Nour is not a refuguee; she’s a translator #iamnotarefugee
Meet Nour. She is a translator originally from Damascus, who arrived in the Grand Duchy in September 2015.
Delano (along with its sister publication Paperjam and publisher Maison Moderne) has partnered with Iamnotarefugee.lu, a project run by Frédérique Buck and Sven Becker, to give a voice to asylum seekers in Luxembourg. Here is an extract from Nour’s interview:
I got here on the 14th September 2015
It was sunny but really cold. I was walking shaking.
I was looking for the ministry. They send me to Lilly Unden Foyer. The security guy was really nice. His name is Laurent. They put me in room 18 (my birthday!) with two Albanian girls. They were nice but we couldn’t understand each other. It was weird to share your life, your privacy with people like this.

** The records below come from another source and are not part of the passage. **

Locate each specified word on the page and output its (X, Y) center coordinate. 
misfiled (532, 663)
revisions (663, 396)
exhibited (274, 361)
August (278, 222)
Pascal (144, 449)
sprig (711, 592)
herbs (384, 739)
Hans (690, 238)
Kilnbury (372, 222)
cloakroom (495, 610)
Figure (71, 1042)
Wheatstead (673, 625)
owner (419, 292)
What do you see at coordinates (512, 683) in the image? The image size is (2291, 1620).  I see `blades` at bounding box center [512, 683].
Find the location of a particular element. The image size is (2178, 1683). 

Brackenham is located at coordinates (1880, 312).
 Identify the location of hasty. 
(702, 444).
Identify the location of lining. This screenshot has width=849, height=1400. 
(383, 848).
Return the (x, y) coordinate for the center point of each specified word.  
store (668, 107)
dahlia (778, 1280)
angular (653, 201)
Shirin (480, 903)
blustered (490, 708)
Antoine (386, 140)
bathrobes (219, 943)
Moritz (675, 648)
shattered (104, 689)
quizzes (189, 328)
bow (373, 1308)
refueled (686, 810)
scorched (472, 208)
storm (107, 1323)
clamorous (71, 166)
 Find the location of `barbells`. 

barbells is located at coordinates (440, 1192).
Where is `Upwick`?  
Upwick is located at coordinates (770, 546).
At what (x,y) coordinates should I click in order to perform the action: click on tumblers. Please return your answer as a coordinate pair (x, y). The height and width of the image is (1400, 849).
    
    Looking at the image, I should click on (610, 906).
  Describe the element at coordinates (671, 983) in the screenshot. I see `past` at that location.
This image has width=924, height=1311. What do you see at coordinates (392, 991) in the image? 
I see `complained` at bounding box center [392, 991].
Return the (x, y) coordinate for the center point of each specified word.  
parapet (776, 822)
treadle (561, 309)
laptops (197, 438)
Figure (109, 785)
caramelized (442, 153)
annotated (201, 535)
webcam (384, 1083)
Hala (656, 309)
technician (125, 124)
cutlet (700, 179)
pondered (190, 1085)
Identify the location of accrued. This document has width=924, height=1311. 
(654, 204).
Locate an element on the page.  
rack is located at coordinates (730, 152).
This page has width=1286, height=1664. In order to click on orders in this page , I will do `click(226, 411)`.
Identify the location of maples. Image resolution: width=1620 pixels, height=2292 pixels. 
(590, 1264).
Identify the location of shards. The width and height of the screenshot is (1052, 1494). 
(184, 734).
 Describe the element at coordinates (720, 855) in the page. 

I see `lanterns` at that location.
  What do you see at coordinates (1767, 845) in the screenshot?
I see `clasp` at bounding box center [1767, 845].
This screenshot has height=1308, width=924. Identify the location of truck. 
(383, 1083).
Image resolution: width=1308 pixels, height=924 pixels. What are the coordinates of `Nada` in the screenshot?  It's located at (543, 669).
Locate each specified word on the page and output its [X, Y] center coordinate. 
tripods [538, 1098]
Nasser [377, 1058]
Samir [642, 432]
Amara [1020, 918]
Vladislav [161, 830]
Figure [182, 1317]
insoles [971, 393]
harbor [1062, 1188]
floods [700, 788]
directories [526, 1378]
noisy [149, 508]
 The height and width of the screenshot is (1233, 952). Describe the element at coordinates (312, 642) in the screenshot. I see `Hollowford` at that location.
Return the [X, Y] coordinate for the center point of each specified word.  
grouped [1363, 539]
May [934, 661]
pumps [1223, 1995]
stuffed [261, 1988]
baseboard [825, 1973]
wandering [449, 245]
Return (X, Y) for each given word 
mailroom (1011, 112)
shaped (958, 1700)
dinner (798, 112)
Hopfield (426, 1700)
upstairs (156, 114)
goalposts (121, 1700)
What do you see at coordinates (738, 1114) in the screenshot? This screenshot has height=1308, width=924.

I have been living for this for 9 months now.
I lost a lot of things, maybe more than I gained
I can’t stand it anymore. I lost a lot of things, maybe more than I gained. I no longer have the inner peace that I had. I no longer have the same look to the next step like I had before. I don’t believe in the word future anymore – there is no future, just always the present.
I try to live in the moment somehow. I am constantly thinking about my family, how I am going to find a job, how I am going to learn the language. It feels like a waste of time somehow. Even if I decide to stay in Luxembourg, to build up my life.
I met great people here, from different places, they are helping me in so many ways.
I managed with group of dedicated Syrians to start Syrian Youth in Luxembourg, a group meant to propose social, cultural and art activities. Our aim is to support talented individuals into discovering and growing their creative ideas, create events and focus on education and various matters in society.
As to my business plans, I am planning to start a cultural café here, a way to bring us together and share our culture and interests. It’s going to be an international place; people will come for it from everywhere. Right now, I am gathering info about requesting licenses, authorisations and funding.
Someone said: “The refugees of today are the Luxembourgers people of tomorrow”. It’s a nice idea. But is it really applicable? Are we really treated to be people who will be accepted here?